Researchers at VUPEN Security say they have uncovered multiple vulnerabilities in Windows and Internet Explorer 10 that can be combined to bypass security features in Windows 8.
According to VUPEN CEO Chaouki Bekrar, exploiting the vulnerabilities result in remote code execution without any user interaction beyond visiting a webpage.
“As for any new technology, we have been working for weeks on evaluating the security of Windows 8 before its public release,” he said. “This OS [operating system] is definitely the most secure Microsoft operating system so far. It includes impressive protections such as HiASLR (High Entropy), which significantly raises the difficulty of exploitation and and a hardened IE10 code and more secure sandbox.”
However, security researchers were still able to chain multiple vulnerabilities to fully bypass Windows’ address space layout randomization (ASLR), data execution prevention (DEP) and anti-return oriented programming (anti-ROP) protections. The company also was able to break out of the new IE 10 sandbox known as Protected Mode, he said.
Though largely mum on the details, he described the bugs as being mostly memory corruption issues in various levels of the operating system and browser.
“We follow a commercial vulnerability disclosure policy and we share all our research with customers to help them evaluate risks and protect their infrastructures against sophisticated attacks,” he said. “If a vendor is under contract with VUPEN he will receive the information as part of his subscription.”
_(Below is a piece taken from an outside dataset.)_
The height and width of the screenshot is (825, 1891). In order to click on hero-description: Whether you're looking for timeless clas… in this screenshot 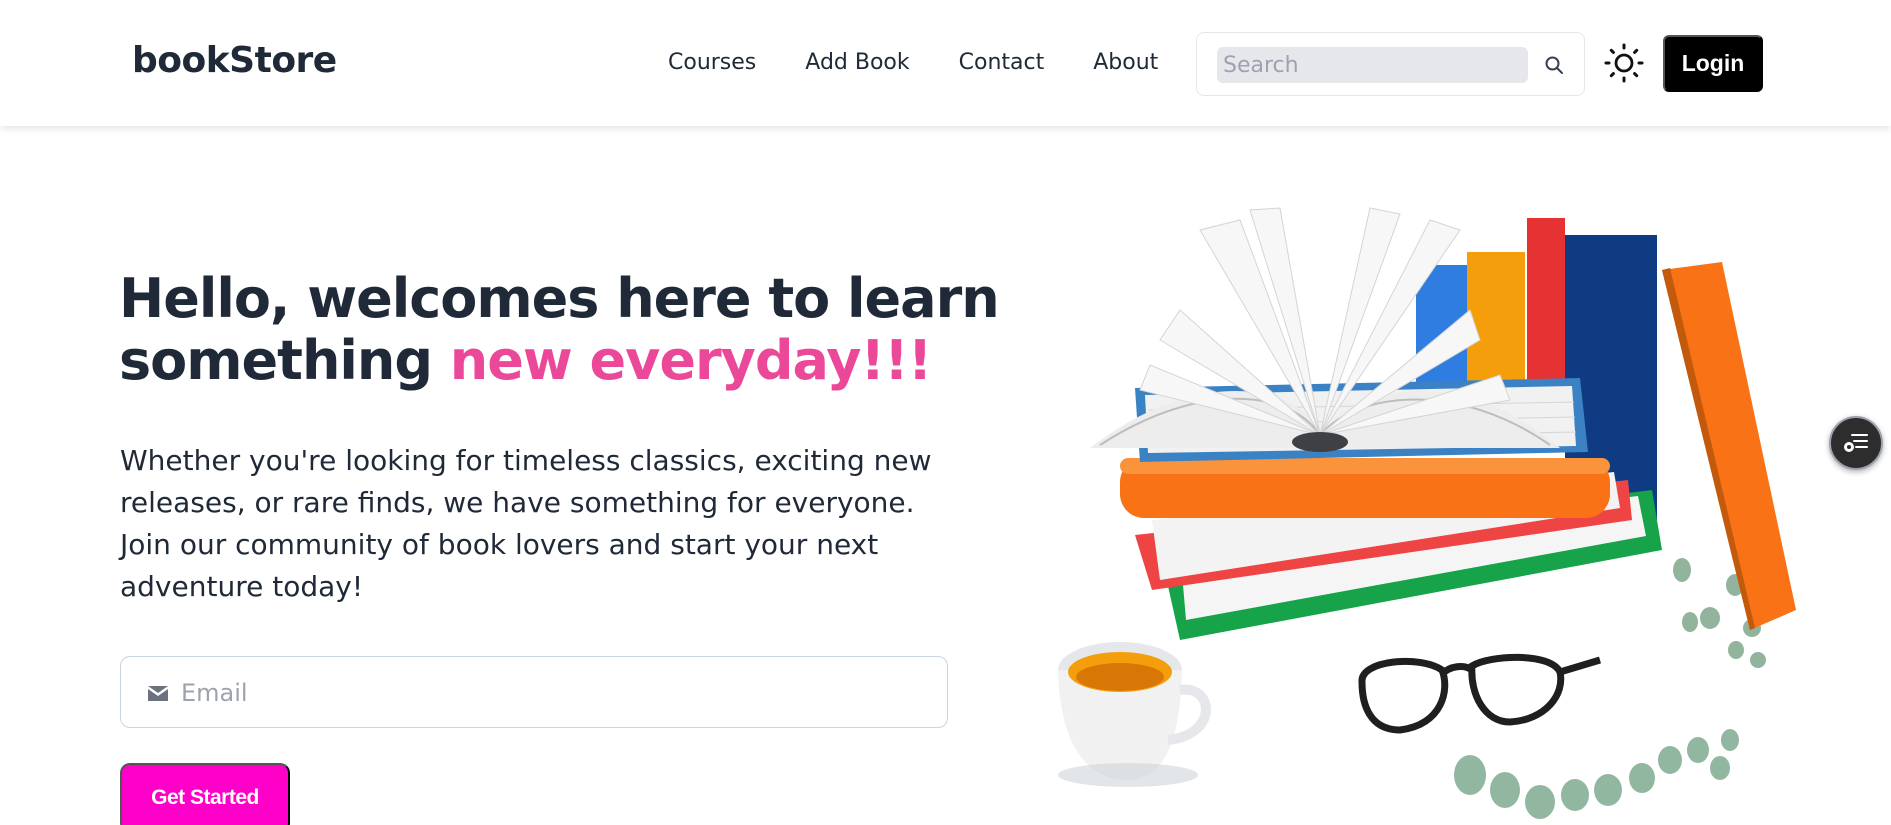, I will do `click(526, 524)`.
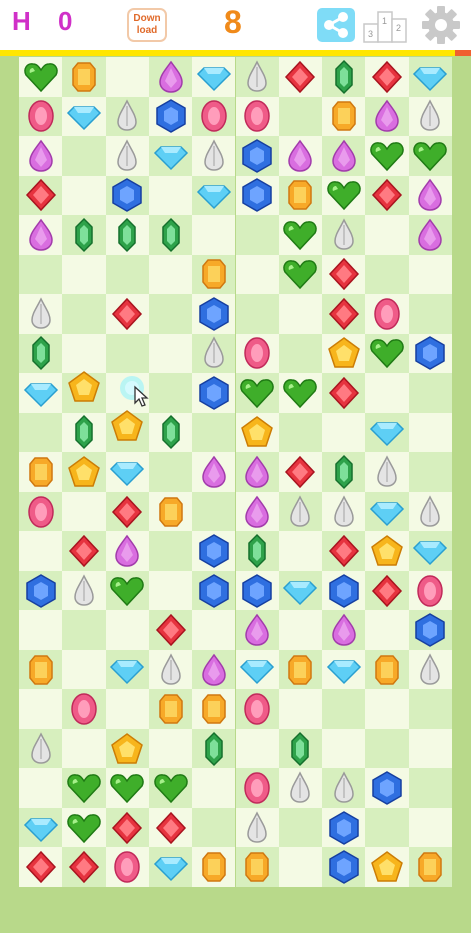 Image resolution: width=471 pixels, height=933 pixels. What do you see at coordinates (385, 25) in the screenshot?
I see `leaderboard-button: 3 1 2` at bounding box center [385, 25].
Windows 8 became generally available Oct. 26, and includes a number of security enhancements over previous versions.
“The most obvious, and controversial, change in Windows 8 security is the new Secure Boot system,” blogged Chester Wisniewski, senior security advisor at Sophos. “New PCs that ship with Windows 8 will be required to use a UEFI BIOS, which is the first component required for securely booting Windows. The UEFI BIOS begins the loading of the operating system and ensures all of the components are signed with a digital certificate belonging to Microsoft. This should go a long way towards disrupting rootkits and boot kits that depend upon the ability to load before Windows and your anti-virus software.”
Microsoft also made minor improvements to the ASLR and DEP protections used to defend Windows and its applications against buffer overflows and other vulnerabilities, he added.
In a statement, David Forstrom, director of Microsoft Trustworthy Computing, said the company saw VUPEN’s tweet about their findings, but that further details have not been shared with them.
“We continue to encourage researchers to participate in Microsoft’s Coordinated Vulnerability Disclosure program to help ensure our customers’ protection,” he said.
*This story was updated with commentary from Microsoft.